Practical Example: Python+TensorFlow
Notes on installing and testing tensorflow for YCRC clusters Grace & McCleary
Prerequisites
- Basic understanding of command line shell commands and syntax
- A Yale NetID
- An active Yale VPN connection
- A YCRC Cluster account
Setup
-
Log in to OOD for the cluster you have an account on with NetID and Password.
-
Start a new interactive shell.
"Shell" > "Clustername Shell Access"
-
Start an interactive job.
salloc -c 2
salloc
ArgumentDescription -c 2
Allocate two CPU cores (and default 5GiB RAM per core) -
Create the Conda environment for tensorflow, index it for the YCRC Open Ondemand web dashboard.

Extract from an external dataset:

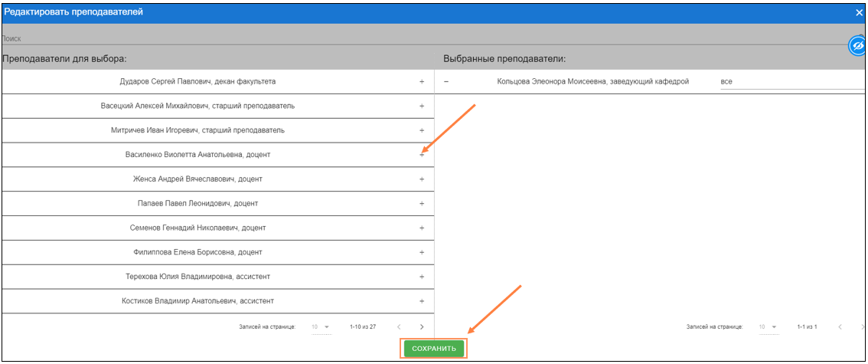Add Василенко Виолетта Анатольевна with plus icon
Screen dimensions: 868x364
tap(421, 155)
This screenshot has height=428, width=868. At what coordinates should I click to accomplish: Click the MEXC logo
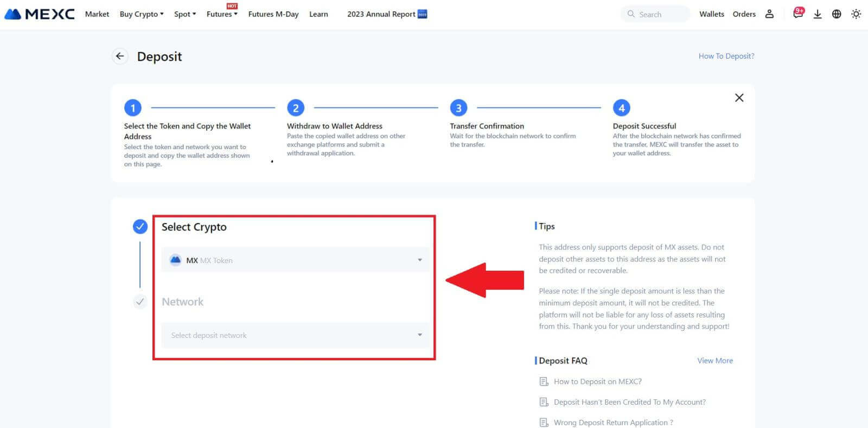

module load miniconda mamba create --name tf2 python=3.9 cudatoolkit=11.2.2 cudnn=8.1.0 jupyter jupyterlab # environment creation will take a few minutes conda activate tf2 # Do not install tensorflow with conda, it is no longer supported pip install tensorflow==2.11.* # configure system paths to point to python libraries mkdir -p $CONDA_PREFIX/etc/conda/activate.d echo 'export LD_LIBRARY_PATH=$LD_LIBRARY_PATH:$CONDA_PREFIX/lib/' > $CONDA_PREFIX/etc/conda/activate.d/env_vars.sh #run command to add to list of jupyter note book environments ycrc_conda_env.list build
Start a Notebook
-
Log in to OOD for the cluster you have an account on with NetID and Password.
-
Navigate to the Jupyter job submission form.
"Interactive Apps" > "Jupyter Notebook"
-
Set up the request.
GPUs and their needs
Not all partitions have GPUs, they must be requested explicitly, and you need to load the right version of CUDA + cuDNN.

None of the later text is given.